Cette logique déplace le rôle des agents des caisses de sécurité sociale ou de France Travail vers une mission centrée d’abord sur le contrôle, et beaucoup moins sur l’accompagnement.

C’est pourquoi notre amendement, issu des préconisations formulées par la Défenseure des droits, vise à rappeler dans le code de la sécurité sociale le rôle primordial de ces agents pour prévenir les erreurs des allocataires en les accompagnant dans leurs démarches.

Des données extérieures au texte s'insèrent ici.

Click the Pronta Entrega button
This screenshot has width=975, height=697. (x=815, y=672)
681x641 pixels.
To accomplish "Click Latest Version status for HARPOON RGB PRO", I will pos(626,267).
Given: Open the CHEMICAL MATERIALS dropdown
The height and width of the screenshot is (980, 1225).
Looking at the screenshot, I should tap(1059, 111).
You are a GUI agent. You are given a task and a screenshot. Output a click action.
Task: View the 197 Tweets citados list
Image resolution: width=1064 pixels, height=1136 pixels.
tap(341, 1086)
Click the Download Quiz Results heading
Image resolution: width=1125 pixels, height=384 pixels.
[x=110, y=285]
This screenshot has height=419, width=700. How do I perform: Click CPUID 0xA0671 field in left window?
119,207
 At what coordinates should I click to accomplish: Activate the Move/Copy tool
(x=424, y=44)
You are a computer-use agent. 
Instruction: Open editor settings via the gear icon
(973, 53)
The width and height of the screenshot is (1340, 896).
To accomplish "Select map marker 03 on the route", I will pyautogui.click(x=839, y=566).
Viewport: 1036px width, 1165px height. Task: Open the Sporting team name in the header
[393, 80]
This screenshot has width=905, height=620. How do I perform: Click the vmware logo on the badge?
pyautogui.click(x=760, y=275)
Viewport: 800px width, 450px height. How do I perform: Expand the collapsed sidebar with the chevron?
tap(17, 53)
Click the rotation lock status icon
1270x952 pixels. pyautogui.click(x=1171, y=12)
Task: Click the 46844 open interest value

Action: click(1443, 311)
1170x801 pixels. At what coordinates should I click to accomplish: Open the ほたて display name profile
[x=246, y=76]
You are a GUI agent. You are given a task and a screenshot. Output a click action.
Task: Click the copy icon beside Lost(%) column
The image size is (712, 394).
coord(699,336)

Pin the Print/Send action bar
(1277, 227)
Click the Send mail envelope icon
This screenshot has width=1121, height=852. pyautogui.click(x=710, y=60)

Cette disposition est d’autant plus importante que la dématérialisation des services publics entraîne un isolement accru et une complexification des démarches administratives, au point que beaucoup trop renoncent à leurs droits – c’est largement documenté, et je le déplore quotidiennement dans mon département de Seine-Saint-Denis.

Notre amendement prévoit également de définir précisément ce qu’est une erreur de bonne foi, ainsi que des voies de médiation pour éviter des recours judiciaires longs et pénibles.

De telles dispositions, qui favorisent l’accompagnement et le lien de confiance entre l’institution et l’usager, sont de nature à réduire un véritable fléau – le non-recours aux droits, qui concerne une personne sur deux pour le minimum vieillesse, près de quatre sur dix pour le RSA et trois sur dix pour l’assurance chômage. (M. Benjamin Lucas-Lundy applaudit.)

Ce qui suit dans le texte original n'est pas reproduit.